À ce stade, les enjeux étaient différents. Simeone a eu une égalité très gagnable avec le PSV Eindhoven en huitièmes de finale de la Ligue des champions dans quelques semaines. Et, comme cela s’est avéré, il emmènerait à nouveau Atleti à la finale de cette compétition – ce qui a valu à son club 70 millions d’euros de l’UEFA. Il s’était également frayé un chemin vers la deuxième place dans la course au titre de la Liga, à seulement six points de Barcelone. (L’Atletico finirait finalement à seulement trois points du sommet.) Une bonne somme d’argent avait récemment été investie dans Yannick Carrasco, Toby Alderweireld, Stefan Savic, Filipe Luis, Thomas Partey, Oliver Torres, Jackson Martinez et Augusto Fernandez. L’attrait de rester était fort.

De plus, tant qu’il le pouvait, Simeone a constaté que ses cours d’anglais ne pouvaient tout simplement pas l’aider à maîtriser la langue dans laquelle il aurait absolument besoin de parler couramment pour à la fois coacher, mais tout aussi important, transmettre son séduisant, caractère inspirant s’il devait prendre les commandes à Chelsea et poursuivre la domination de la Premier League et de la Ligue des champions. Il savait déjà ce que Gary Neville n’avait découvert qu’à Valence: travailler avec un traducteur sur le terrain d’entraînement et, neuf fois sur dix, vous perdez trop de ce qui vous a rendu attirant pour le club en premier lieu.

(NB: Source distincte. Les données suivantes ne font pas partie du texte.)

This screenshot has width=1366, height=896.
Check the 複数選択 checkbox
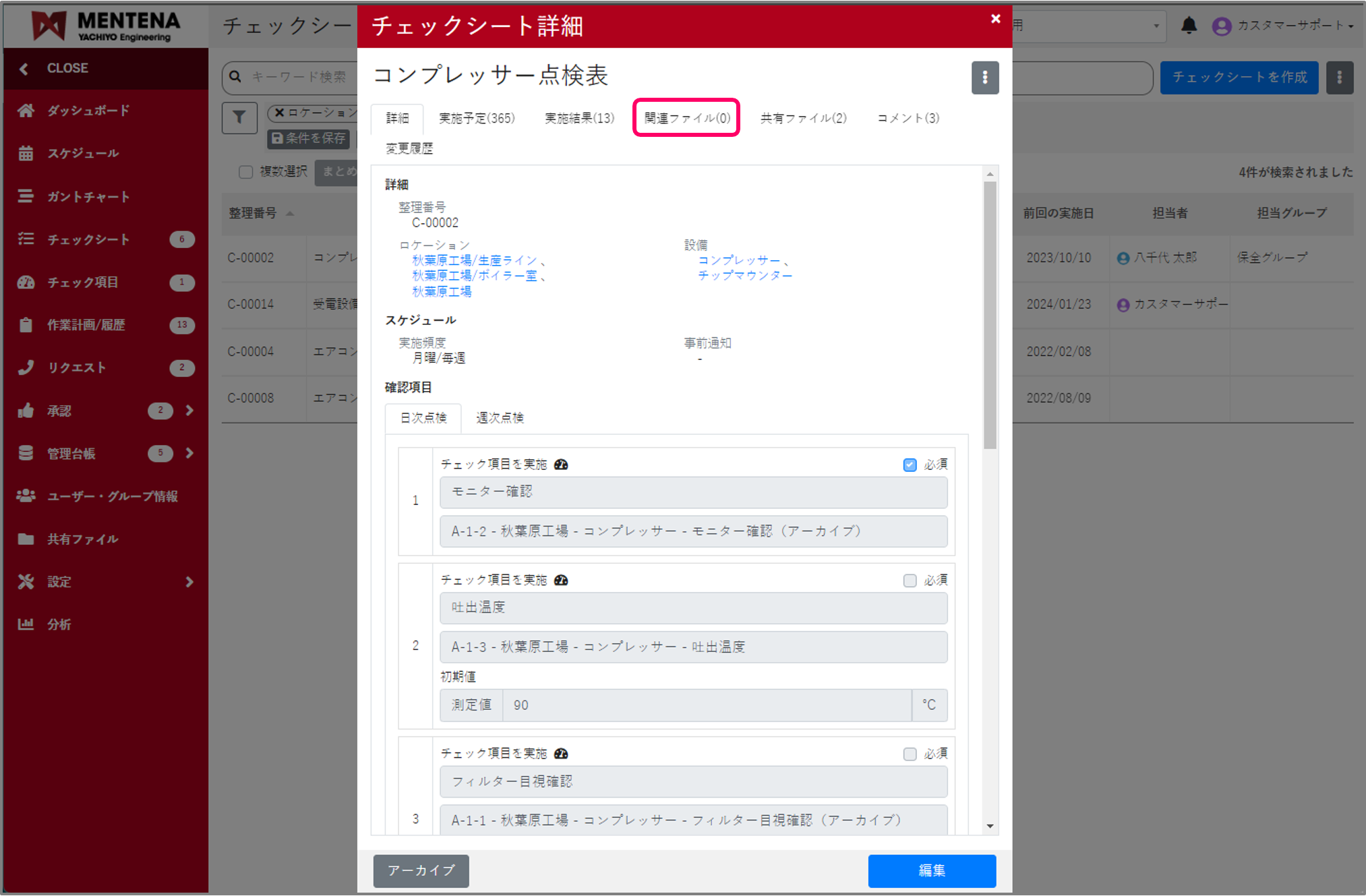pyautogui.click(x=245, y=172)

Juste pour vous montrer à quel point la conviction de Chelsea, et en particulier d’Abramovich, était forte à propos de Simeone et de ses méthodes entre la fin de 2014 et le début de 2016, quand il était enfin clair qu’ils n’allaient pas se marier, regardez qui était le prochain permanent. rendez-vous après Mourinho et ensuite la fin du relais de Hiddink. Ils sont sortis et ont acquis son jumeau: Antonio Conte était presque impossible à distinguer de Simeone dans l’attitude, les concepts, l’intensité et la mentalité gagnante. Appelez-le le Simeone italien si vous le souhaitez – ce n’est pas loin d’être une description de la cible.

Comme le destin l’a voulu, Chelsea de Conte et Atleti de Simeone ont verrouillé les cornes en Ligue des champions (la dernière fois que ces deux prétendants à l’Euro se sont rencontrés) quelques mois seulement après que l’Italien ait offert à Abramovich son cinquième titre de Premier League. D’une manière ou d’une autre, remarquablement, la bataille a été réellement bénéfique pour les deux parties.

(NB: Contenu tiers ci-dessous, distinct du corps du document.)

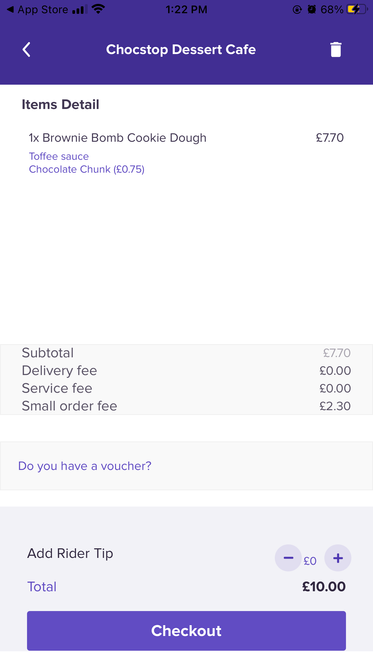The width and height of the screenshot is (373, 663).
Task: Tap the back arrow in header
Action: tap(26, 49)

À première vue, Conte et Chelsea étaient globalement les gagnants, frappant Los Colchoneros lors de la dernière journée du Groupe C en décembre 2017. Mais, et c’est alors typiquement Simeone, alors que Conte et Chelsea étaient ensuite battus 4-1 par Barcelone en huitièmes de finale, la saison européenne en lambeaux, Simeone & Co. est tombé dans la Ligue Europa a remporté sept de ses neuf matchs suivants, y compris l’élimination d’Arsenal, et a remporté le tournoi grâce au doublé de l’homme du match Antoine Griezmann lors de la victoire 3-0 contre Marseille en finale.

Et, maintenant, les voici de nouveau. Chelsea récemment rénové et nettement plus difficile à battre sous Thomas Tuchel. Atleti, leader de la Liga, Simeone a récemment renouvelé contractuellement ce qui est probablement le plus gros salaire de tous les entraîneurs au monde (environ 20 millions d’euros par saison) jusqu’en 2024, mais souffrant gravement de blessures et d’une série d’absences COVID.

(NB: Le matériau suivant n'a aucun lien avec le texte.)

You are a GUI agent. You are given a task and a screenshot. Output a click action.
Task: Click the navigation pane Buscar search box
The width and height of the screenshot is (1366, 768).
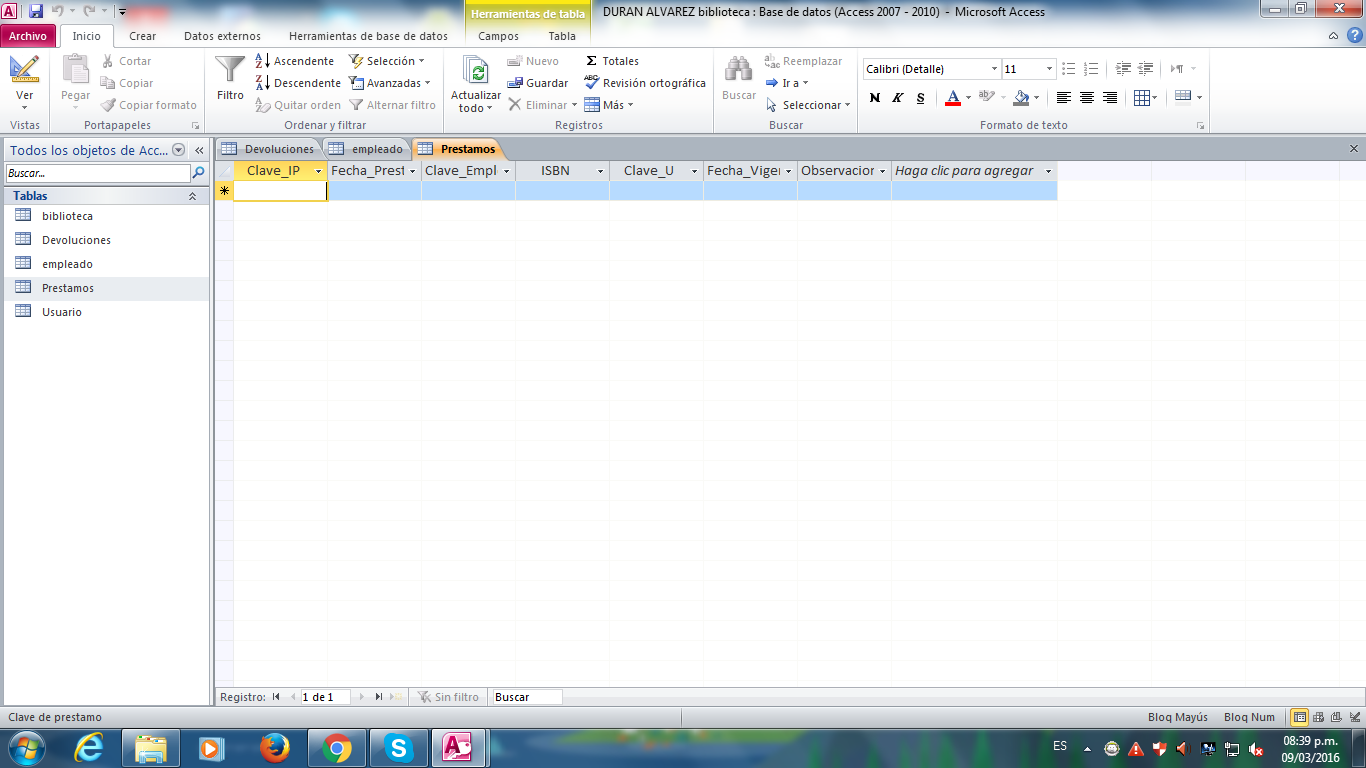[x=97, y=173]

Qu’est-ce que la reprise de cette longue et cahoteuse histoire d’affection de Chelsea envers l’un des grands footballeurs argentins nous réserve cette fois? Du côté de Tuchel, vous pourriez bien argumenter, commencer par la forme et l’élan de leur côté. Mais ce match «à domicile» se joue sur le site de la première victoire de Simeone en charge de l’Atleti: la National Arena de Bucarest où, après avoir pris en charge une équipe moribonde et sans caractère à Noël 201,1, il les a inspirés à taper sur l’Athletic Bilbao de Marcelo Bielsa 3-0 en finale de la Ligue Europa 2012.

Quelque chose de similaire mardi soir ferait bien pour Simeone.